▶ _Stored data_:

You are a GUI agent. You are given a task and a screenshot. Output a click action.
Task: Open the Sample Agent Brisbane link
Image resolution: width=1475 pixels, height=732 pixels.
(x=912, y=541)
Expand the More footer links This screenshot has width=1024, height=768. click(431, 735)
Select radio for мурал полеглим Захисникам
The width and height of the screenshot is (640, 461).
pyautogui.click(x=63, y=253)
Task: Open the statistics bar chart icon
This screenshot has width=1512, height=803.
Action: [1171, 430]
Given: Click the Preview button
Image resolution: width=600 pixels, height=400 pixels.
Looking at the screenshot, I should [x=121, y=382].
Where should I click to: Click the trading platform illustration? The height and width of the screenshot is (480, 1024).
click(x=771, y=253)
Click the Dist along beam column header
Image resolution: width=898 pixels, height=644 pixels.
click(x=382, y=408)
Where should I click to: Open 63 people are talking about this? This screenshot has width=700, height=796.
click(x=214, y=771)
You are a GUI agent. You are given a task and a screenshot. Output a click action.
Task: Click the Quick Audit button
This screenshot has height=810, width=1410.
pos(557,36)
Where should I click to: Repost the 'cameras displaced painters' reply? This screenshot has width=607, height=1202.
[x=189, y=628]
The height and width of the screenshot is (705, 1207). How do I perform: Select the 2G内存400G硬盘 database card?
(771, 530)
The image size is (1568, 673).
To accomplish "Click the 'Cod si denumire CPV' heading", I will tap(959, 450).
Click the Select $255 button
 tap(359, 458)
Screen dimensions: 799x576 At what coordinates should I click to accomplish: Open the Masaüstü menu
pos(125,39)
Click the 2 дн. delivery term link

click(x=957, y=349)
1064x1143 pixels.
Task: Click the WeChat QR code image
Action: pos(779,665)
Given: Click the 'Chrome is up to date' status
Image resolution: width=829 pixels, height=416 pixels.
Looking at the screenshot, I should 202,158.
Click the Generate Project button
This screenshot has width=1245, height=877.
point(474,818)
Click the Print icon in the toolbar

▶ _WORK INSTRUCTIONS_: For the entries above, give only the number of lines that contain the word "icon".

▶ _SOLUTION BELOW_: 2